• [THE PROBLEM]: Copy the lines below word for word.

• [RECORDED INFORMATION]:
####################

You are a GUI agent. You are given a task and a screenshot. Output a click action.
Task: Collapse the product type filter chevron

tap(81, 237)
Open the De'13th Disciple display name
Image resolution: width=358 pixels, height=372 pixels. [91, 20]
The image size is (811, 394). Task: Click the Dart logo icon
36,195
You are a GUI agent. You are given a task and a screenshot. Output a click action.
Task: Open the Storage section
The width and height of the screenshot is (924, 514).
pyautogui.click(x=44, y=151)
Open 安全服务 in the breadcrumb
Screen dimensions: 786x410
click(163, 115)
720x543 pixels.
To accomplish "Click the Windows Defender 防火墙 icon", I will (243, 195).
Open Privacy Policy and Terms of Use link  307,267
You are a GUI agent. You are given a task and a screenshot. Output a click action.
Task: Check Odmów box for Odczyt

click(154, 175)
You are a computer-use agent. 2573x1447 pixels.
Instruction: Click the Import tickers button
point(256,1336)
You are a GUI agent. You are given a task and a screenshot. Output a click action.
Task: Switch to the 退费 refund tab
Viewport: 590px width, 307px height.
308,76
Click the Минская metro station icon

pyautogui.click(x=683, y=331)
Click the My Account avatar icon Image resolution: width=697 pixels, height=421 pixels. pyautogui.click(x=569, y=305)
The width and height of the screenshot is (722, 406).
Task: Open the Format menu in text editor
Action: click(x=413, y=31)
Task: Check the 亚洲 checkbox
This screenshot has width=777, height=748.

####################

• [SOLVED EXERCISE]:
You are a GUI agent. You are given a task and a screenshot. Output a click action.
Task: Collapse the product type filter chevron

tap(81, 237)
Open the De'13th Disciple display name
Image resolution: width=358 pixels, height=372 pixels. [91, 20]
The image size is (811, 394). Task: Click the Dart logo icon
36,195
You are a GUI agent. You are given a task and a screenshot. Output a click action.
Task: Open the Storage section
The width and height of the screenshot is (924, 514).
pyautogui.click(x=44, y=151)
Open 安全服务 in the breadcrumb
Screen dimensions: 786x410
click(163, 115)
720x543 pixels.
To accomplish "Click the Windows Defender 防火墙 icon", I will (243, 195).
Open Privacy Policy and Terms of Use link  307,267
You are a GUI agent. You are given a task and a screenshot. Output a click action.
Task: Check Odmów box for Odczyt

click(154, 175)
You are a computer-use agent. 2573x1447 pixels.
Instruction: Click the Import tickers button
point(256,1336)
You are a GUI agent. You are given a task and a screenshot. Output a click action.
Task: Switch to the 退费 refund tab
Viewport: 590px width, 307px height.
308,76
Click the Минская metro station icon

pyautogui.click(x=683, y=331)
Click the My Account avatar icon Image resolution: width=697 pixels, height=421 pixels. pyautogui.click(x=569, y=305)
The width and height of the screenshot is (722, 406).
Task: Open the Format menu in text editor
Action: click(x=413, y=31)
Task: Check the 亚洲 checkbox
This screenshot has width=777, height=748.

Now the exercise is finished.